Identifying Patient Care Gaps Through the Analysis of Electronic Medical Record (EMR) Data
Student Capstone Project
Canadian primary care physicians are using electronic medical records (EMR) now more than ever. Eighty-five per cent of physicians in the country are currently using EMRs, and not just to capture critical patient information such as medical history, diagnoses, prescriptions, laboratory tests, allergies and treatment plans. These reports can also record vital information that can be used to help improve patient care.
But extracting insights from EMRs that lead to enhancements to patient care is harder than it sounds. Highly complex patient information, missing information, and data entry limitations means extracting meaningful data from EMR systems requires significant time and medical knowledge.
To improve the identification of patient care gaps through the analysis of EMR data, JustPractice, a BC company using high quality EMR data analysis to help physicians manage their patients, enlisted the help of four students from the University of British Columbia’s Master of Data Science Okanagan (MDS-O) program. The goal was to implement a model which would identify Type 2 Diabetes patients from patient encounter notes. This disease identification framework needed to be scalable in order to be deployed at multiple clinics, and be generalizable to identify other diseases.

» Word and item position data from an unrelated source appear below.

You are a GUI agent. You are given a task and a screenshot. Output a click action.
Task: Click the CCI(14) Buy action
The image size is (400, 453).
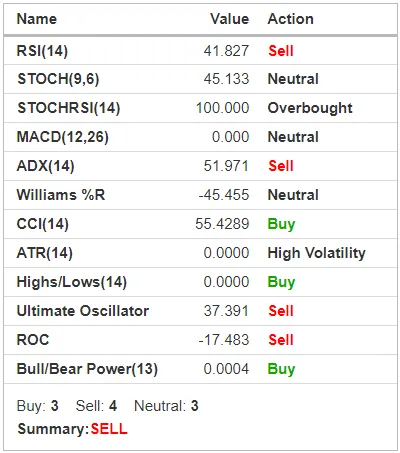(281, 224)
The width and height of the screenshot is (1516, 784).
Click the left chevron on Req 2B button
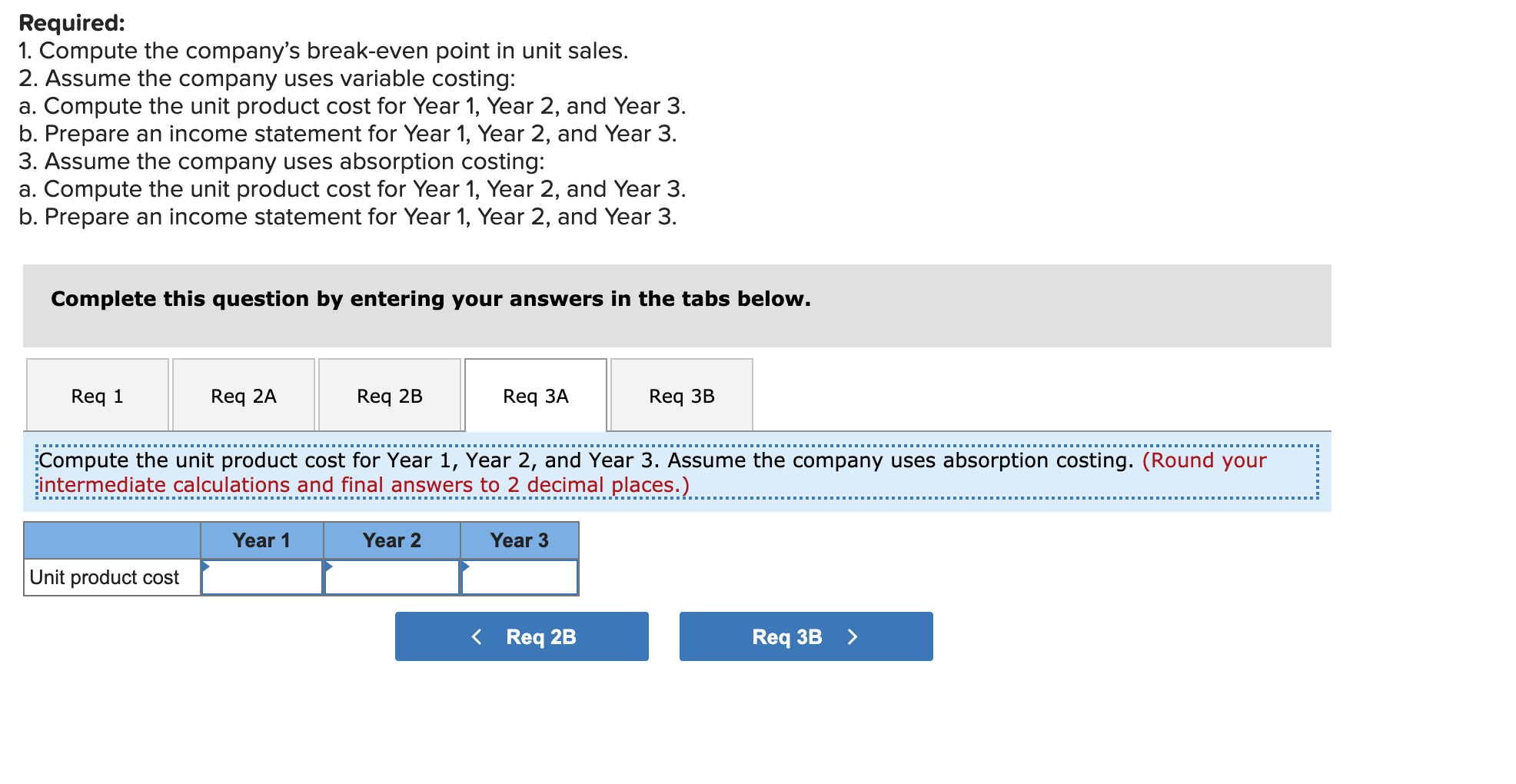pos(475,636)
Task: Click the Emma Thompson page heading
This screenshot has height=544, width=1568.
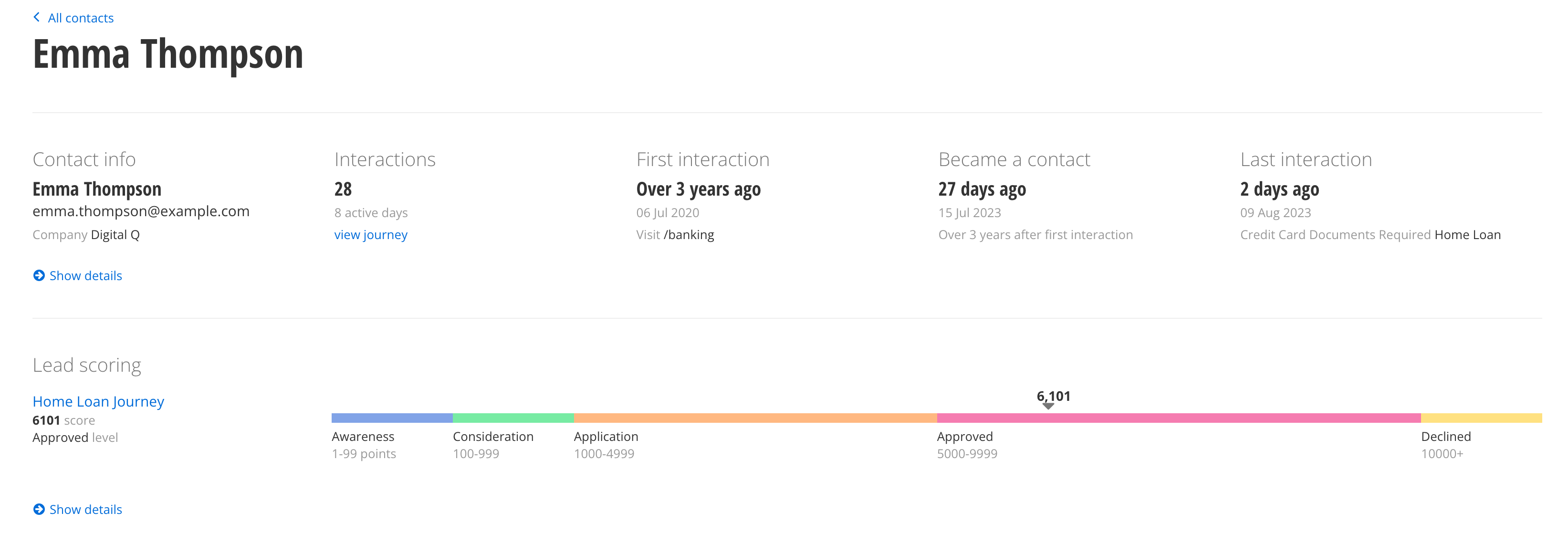Action: 167,55
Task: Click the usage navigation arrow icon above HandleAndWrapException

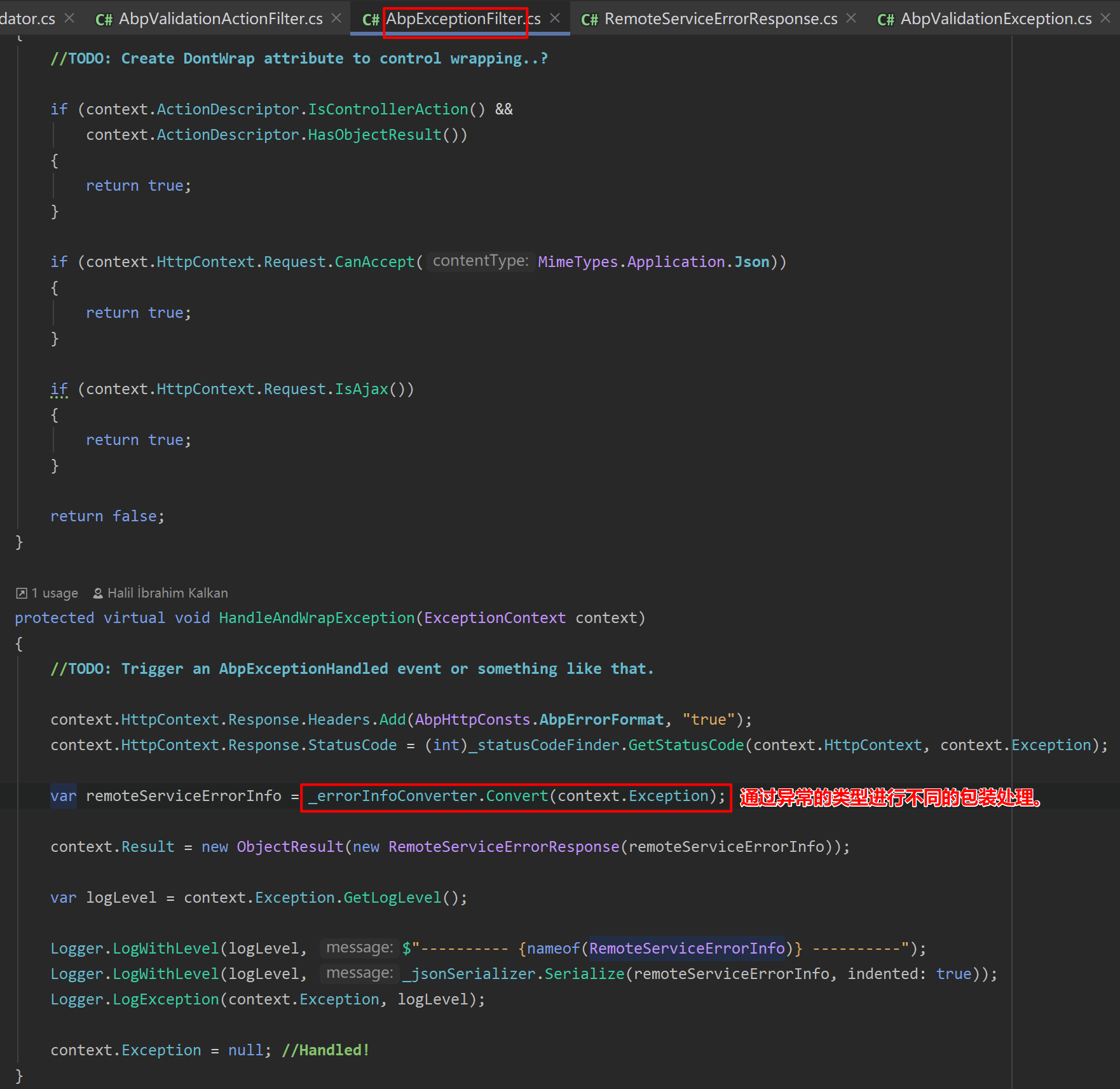Action: pos(22,592)
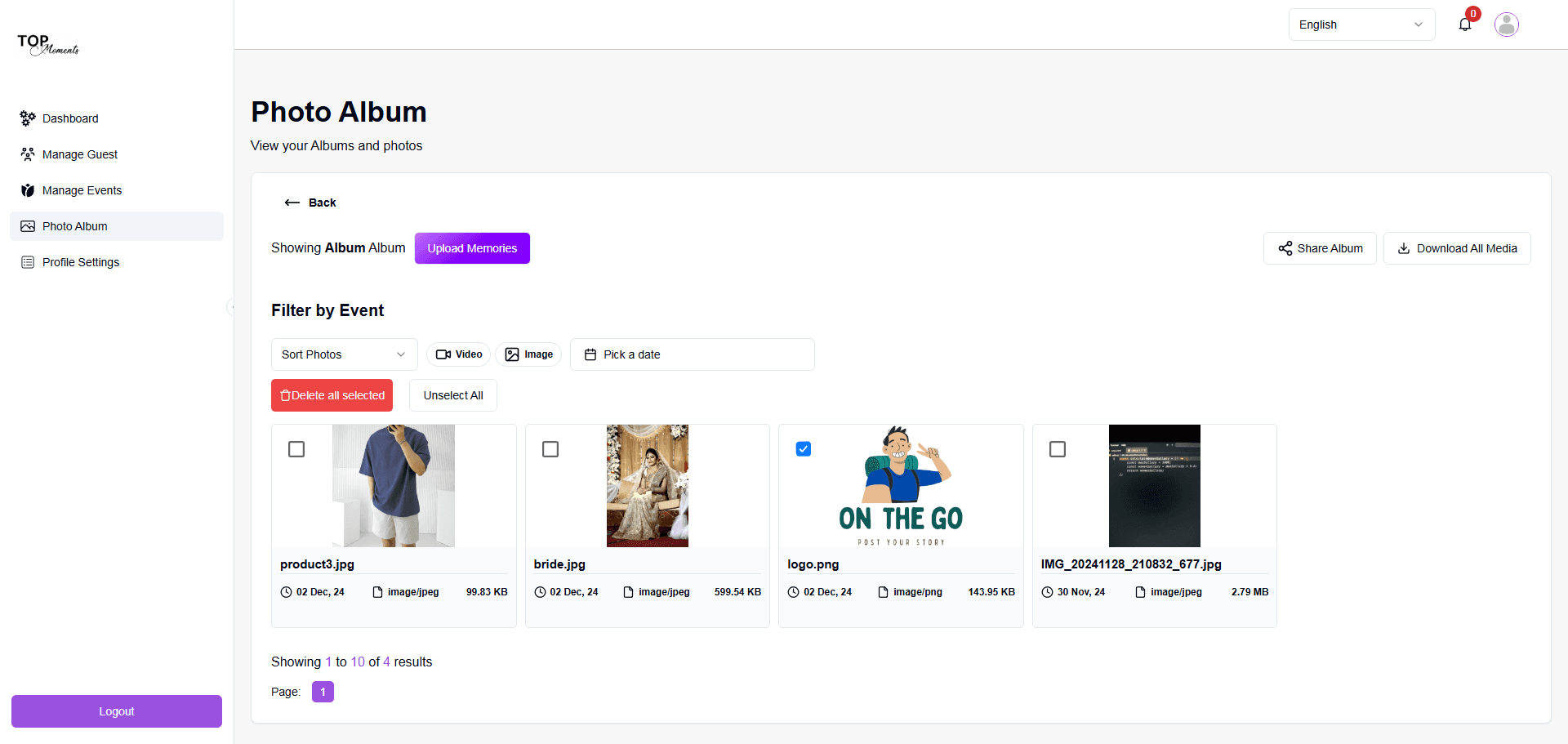Uncheck the logo.png checkbox
Viewport: 1568px width, 744px height.
[x=804, y=449]
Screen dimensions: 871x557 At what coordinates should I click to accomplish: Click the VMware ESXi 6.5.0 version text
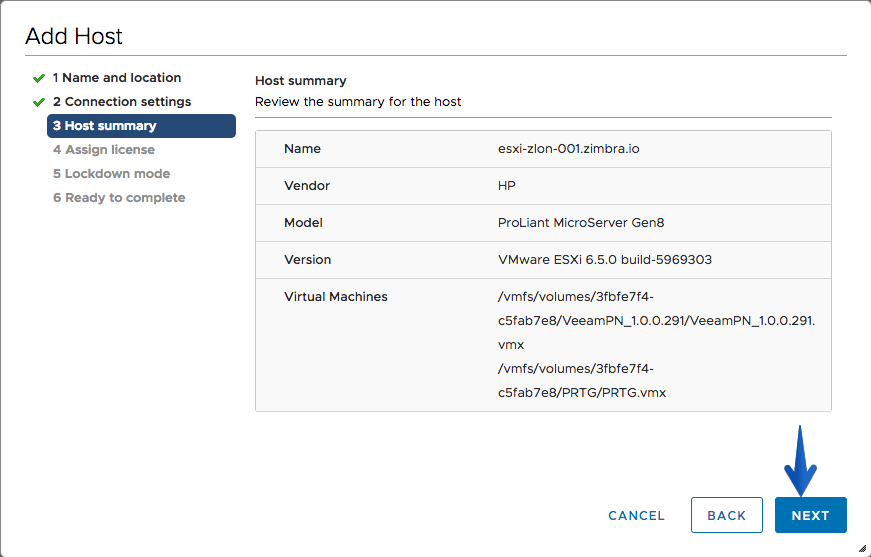[605, 259]
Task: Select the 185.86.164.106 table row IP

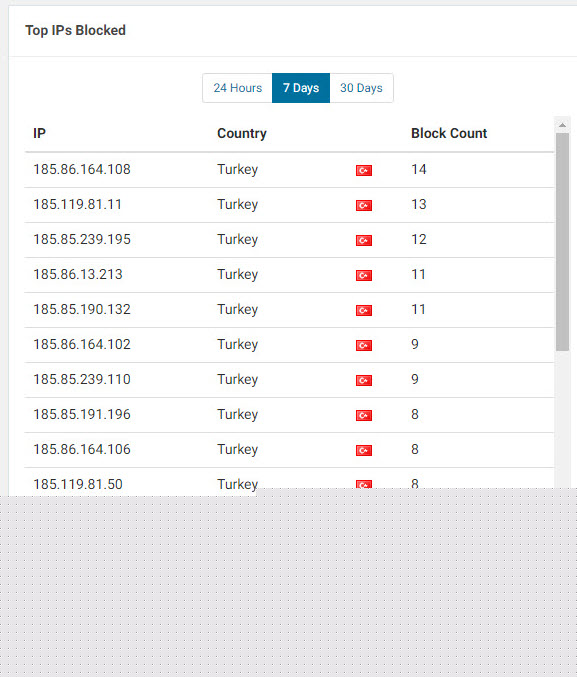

UBC’s MDS-O students first applied a number of data preparation techniques, including data wrangling, word embedding, and model training, before leveraging information from the Medical Information Mart for Intensive Care III (MIMIC III) hospital dataset. As the discharge summaries from the MIMIC-III dataset closely resembled the client’s data, the word embedding stage enabled the MDS-O students to gain context and meaning behind the bio-medical words and phrases.
Once the four models were created and trained on the MIMIC-III dataset, all were passed through a Long Short-Term Memory (LSTM) Recurrent Neural Network, only differing in the data preparation and word embedding combination. Of the four models that were applied to the MIMIC III, the top performing model correctly identified 94.5% of diabetic patients (i.e. achieved a recall of 94.5%); and 96.6% of patients who were identified as having diabetes actually had the disease (achieved 96.6% precision). Furthermore, when the models were tested on 56 notes from a cardiology clinic, performance metrics include 83 per cent precision and 86 per cent recall.
While further testing on client data is needed in order to accurately evaluate the performance of different models, as a result of this capstone project, the team of students were able to demonstrate an automated approach to disease identification. The project also showed that this framework can be used in practice to identify patient care gaps, thus leading to improved quality of care.